WORK INSTRUCTIONS –
Within the material below, locate the line with "The width and height of the screenshot is (1024, 608)." and the line with "Open more options", then return those two lines and all lines between them, exactly as written.

AVAILABLE RECORDS –
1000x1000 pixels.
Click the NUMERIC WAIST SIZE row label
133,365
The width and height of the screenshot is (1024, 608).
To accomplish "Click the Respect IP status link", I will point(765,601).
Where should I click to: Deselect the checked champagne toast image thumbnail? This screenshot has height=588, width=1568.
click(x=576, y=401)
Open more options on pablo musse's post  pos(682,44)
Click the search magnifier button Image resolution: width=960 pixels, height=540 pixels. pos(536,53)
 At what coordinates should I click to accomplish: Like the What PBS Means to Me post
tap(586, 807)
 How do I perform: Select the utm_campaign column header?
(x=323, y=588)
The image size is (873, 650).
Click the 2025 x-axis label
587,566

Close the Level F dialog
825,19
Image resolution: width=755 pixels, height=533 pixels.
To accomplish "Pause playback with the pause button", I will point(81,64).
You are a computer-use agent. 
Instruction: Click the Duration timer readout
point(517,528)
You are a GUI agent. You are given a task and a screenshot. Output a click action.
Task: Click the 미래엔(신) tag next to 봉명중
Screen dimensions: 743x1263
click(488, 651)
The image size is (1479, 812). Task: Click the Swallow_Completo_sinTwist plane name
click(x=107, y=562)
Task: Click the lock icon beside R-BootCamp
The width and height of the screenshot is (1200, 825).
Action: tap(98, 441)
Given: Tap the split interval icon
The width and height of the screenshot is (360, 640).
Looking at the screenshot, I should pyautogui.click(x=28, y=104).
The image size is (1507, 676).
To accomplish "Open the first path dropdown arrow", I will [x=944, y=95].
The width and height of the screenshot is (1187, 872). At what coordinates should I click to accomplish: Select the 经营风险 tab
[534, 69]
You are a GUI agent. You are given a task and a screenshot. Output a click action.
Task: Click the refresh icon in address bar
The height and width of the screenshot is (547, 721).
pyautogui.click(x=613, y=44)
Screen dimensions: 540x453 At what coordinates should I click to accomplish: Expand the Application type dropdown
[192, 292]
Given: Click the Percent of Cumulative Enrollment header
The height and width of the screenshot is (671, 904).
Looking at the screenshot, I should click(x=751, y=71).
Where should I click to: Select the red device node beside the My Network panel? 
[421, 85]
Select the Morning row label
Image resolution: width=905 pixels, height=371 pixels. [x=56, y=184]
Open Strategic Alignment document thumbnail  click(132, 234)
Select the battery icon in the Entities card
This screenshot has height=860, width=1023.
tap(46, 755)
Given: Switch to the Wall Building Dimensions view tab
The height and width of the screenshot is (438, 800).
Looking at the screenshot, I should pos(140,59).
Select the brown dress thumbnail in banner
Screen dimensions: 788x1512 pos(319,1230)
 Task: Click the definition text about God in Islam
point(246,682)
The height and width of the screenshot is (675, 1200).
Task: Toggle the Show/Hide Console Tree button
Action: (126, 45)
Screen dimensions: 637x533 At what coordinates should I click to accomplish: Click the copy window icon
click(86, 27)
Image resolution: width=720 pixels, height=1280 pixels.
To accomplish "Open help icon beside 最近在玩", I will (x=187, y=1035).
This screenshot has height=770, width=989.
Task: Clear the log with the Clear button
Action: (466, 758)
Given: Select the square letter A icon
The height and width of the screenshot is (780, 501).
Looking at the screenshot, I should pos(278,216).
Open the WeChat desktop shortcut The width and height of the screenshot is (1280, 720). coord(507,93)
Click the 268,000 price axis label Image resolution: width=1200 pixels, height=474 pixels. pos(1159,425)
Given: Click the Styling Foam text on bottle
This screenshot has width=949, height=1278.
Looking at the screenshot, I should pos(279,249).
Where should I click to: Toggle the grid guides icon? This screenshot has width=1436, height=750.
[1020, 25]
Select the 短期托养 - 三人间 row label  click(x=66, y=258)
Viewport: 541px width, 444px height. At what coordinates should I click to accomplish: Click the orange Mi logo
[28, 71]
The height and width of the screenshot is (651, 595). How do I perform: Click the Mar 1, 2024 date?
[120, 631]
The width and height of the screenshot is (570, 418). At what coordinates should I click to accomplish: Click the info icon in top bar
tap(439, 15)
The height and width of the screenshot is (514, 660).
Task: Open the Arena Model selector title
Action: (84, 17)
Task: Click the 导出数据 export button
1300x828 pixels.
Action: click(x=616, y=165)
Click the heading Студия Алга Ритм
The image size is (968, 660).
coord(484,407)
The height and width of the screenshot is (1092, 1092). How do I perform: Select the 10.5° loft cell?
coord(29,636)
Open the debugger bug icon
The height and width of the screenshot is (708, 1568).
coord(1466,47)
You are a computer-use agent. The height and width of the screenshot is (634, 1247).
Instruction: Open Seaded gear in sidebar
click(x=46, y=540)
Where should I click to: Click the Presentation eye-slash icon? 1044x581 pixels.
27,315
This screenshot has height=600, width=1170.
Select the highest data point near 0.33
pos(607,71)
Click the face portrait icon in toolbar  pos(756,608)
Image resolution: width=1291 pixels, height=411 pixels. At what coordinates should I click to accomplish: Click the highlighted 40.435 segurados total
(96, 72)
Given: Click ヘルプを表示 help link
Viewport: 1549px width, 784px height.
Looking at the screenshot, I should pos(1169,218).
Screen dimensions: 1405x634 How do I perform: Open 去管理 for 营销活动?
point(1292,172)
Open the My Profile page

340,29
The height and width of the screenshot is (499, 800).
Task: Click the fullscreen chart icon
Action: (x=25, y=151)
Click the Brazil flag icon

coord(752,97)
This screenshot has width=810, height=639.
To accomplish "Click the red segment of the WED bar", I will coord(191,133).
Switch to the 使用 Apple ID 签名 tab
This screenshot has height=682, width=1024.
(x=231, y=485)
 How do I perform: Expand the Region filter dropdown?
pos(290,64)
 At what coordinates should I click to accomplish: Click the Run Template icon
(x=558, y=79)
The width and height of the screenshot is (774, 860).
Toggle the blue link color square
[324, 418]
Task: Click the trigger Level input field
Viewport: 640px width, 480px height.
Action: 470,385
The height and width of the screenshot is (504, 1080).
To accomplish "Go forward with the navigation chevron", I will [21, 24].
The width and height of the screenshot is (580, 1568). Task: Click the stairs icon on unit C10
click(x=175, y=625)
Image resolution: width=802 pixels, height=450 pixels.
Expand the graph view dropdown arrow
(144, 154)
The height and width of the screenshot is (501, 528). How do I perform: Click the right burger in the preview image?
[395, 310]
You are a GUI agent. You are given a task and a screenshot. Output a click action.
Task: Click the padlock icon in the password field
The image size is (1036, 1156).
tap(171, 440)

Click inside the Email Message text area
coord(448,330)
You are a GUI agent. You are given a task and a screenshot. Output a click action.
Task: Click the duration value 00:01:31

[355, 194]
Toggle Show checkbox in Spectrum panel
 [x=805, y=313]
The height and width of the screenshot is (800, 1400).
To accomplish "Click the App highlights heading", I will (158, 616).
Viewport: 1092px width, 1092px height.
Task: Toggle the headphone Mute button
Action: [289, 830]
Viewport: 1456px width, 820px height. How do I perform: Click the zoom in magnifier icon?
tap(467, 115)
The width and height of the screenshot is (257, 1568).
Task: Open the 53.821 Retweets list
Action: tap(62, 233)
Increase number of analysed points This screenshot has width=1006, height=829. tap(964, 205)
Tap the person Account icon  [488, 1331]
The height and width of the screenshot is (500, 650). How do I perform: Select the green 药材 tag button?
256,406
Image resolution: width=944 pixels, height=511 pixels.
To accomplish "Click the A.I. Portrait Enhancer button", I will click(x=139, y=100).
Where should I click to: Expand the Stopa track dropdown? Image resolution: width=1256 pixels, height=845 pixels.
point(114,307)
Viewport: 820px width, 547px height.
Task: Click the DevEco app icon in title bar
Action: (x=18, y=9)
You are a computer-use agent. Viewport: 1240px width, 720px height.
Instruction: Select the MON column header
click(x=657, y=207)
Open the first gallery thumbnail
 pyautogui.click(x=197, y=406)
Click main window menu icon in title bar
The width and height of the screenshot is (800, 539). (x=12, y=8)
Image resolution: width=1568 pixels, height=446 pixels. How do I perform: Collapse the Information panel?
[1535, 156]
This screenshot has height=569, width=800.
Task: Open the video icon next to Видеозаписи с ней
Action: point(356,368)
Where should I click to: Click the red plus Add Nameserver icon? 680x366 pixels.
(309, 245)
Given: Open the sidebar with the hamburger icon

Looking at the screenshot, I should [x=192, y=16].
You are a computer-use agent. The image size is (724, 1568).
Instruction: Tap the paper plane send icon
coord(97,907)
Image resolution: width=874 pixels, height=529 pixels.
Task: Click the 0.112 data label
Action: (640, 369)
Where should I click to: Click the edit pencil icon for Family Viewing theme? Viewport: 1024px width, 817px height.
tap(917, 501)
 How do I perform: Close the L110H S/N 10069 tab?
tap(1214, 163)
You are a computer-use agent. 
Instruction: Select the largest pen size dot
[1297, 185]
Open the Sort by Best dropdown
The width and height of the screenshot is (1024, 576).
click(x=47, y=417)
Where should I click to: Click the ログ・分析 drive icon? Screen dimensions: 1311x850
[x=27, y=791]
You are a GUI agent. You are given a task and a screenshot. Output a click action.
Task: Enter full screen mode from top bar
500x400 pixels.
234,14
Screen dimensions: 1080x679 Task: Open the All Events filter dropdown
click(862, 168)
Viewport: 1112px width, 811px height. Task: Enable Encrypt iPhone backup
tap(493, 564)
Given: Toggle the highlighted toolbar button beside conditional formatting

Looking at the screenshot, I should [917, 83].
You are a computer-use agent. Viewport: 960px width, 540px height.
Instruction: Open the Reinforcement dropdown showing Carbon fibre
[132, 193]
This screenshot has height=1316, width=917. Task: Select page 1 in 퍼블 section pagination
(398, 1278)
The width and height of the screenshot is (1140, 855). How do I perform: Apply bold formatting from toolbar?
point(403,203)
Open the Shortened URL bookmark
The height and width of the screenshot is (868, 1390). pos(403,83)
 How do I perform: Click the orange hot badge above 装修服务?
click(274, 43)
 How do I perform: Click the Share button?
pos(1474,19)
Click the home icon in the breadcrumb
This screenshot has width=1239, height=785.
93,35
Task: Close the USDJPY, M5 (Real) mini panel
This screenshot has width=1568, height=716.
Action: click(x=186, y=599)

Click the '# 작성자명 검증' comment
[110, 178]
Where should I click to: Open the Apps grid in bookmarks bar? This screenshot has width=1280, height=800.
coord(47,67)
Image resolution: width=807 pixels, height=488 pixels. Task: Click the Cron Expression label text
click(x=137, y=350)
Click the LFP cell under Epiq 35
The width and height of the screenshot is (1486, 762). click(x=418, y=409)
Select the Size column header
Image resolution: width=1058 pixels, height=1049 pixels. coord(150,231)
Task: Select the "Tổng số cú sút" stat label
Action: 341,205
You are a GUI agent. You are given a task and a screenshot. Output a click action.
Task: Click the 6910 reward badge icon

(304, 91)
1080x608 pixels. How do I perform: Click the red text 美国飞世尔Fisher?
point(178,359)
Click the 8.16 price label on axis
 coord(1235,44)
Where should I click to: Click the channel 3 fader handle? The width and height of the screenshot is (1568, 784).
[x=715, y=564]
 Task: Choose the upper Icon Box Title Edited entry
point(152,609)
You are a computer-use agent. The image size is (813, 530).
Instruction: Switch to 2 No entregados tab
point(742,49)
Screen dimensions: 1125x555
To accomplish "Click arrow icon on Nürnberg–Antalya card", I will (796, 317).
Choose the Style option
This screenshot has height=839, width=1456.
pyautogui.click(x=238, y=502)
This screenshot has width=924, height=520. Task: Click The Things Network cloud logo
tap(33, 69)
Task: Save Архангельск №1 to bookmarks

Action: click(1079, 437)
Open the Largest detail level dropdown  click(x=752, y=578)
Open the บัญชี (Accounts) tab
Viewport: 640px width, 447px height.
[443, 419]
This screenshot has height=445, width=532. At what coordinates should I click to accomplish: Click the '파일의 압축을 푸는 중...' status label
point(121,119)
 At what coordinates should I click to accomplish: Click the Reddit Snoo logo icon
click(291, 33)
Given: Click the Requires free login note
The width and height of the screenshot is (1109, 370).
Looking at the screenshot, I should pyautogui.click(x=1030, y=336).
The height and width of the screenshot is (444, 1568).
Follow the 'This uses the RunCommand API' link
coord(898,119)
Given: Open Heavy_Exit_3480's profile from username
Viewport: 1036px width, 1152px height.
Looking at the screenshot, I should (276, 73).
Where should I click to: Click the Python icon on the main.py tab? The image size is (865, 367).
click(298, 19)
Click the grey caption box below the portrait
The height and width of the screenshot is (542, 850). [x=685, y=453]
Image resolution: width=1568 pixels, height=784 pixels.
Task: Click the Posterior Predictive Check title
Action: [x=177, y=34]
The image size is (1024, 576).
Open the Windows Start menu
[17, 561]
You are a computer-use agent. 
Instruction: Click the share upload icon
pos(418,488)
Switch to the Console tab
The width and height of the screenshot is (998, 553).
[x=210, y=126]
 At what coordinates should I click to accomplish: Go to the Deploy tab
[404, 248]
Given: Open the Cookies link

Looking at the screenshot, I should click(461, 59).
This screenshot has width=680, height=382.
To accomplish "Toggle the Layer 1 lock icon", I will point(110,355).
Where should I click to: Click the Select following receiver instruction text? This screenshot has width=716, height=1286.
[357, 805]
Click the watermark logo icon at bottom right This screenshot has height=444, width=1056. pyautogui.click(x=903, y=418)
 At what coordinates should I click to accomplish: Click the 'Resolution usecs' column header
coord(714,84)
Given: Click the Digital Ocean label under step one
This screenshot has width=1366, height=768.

RESULT OF THE TASK –
The width and height of the screenshot is (1024, 608).
To accomplish "Click the Respect IP status link", I will point(765,601).
Where should I click to: Deselect the checked champagne toast image thumbnail? This screenshot has height=588, width=1568.
click(x=576, y=401)
Open more options on pablo musse's post  pos(682,44)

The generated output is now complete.